Bill Wyman’s historic archive of Rolling Stones memorabilia will be offered for sale later this year, in a landmark auction at Julien’s in Beverly Hills.
Wyman’s personal collection includes guitars, amps, outfits and memorabilia from his seven-decade musical career, including more than 30 years as the Stones’ bassist.
His entire archive will now hit the auction block during a three-day sale on May 29 – 31, following a touring exhibition with stops in Ireland and New York.
“Collecting and archiving has been one of the great pleasures of my life and will undoubtedly be one of my legacies,” said Bill Wyman.
“It feels like the right time to share my archive with the world. I hope people will get as much joy from my collections as I have.”

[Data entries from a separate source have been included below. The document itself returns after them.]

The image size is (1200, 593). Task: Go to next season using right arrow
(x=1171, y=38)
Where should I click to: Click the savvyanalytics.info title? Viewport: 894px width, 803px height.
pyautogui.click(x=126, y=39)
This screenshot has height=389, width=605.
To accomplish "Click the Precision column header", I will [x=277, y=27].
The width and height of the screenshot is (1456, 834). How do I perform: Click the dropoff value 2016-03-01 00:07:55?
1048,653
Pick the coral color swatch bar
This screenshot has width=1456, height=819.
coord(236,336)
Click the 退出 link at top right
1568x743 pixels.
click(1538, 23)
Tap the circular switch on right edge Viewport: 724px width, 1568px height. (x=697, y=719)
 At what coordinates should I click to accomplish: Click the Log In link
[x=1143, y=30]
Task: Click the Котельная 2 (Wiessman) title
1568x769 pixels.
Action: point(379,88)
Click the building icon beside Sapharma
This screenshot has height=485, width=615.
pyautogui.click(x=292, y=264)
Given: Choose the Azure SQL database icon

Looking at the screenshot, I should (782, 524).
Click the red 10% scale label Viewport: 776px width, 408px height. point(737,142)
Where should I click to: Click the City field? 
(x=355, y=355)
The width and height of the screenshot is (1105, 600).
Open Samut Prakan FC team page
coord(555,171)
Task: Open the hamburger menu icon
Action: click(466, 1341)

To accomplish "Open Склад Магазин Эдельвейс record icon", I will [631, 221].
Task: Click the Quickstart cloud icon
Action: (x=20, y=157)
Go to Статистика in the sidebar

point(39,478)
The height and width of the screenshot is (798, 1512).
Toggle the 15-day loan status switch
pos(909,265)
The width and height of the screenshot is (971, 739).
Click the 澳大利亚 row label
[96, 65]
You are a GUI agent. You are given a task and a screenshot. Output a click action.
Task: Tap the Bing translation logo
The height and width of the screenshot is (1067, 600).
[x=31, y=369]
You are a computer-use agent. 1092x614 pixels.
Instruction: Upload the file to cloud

The star lot of the collection is undoubtedly Wyman’s 1962 VOX AC30 ‘Normal’ model amplifier, which played a major role in the formation of The Rolling Stones.
On December 7, 1962 Wyman went along to the Wetherby Arms pub in Chelsea to audition for a new rhythm and blues band in search of a bassist.
“I turned up at this horrible pub where there was a rehearsal hall, and nobody spoke to me for two hours,” he later recalled. “Mick said ‘Hello’ to me when I arrived, and Stu, who was playing piano, was nice, but Brian and Keith never spoke to me until they found out I had some cigarettes.
“They didn’t like me, but I had a good amplifier, and they were badly in need of amplifiers at the time.”
In his 20120 autobiography Life, Keith Richards also remembered his first meeting with Wyman (and his amp).
“Bill had amplifiers! Bill came fully equipped. A Vox AC-30 amplifier, which was beyond our means to possess… we used to worship it. We used to look at it and get on our knees. To have an amplifier was crucial. First off, I just wanted to separate Bill from his amplifier. But that was before he started playing with Charlie.”
The VOX amp which sealed the deal and changed the course of music history is now expected to sell for $80,000 – $100,000.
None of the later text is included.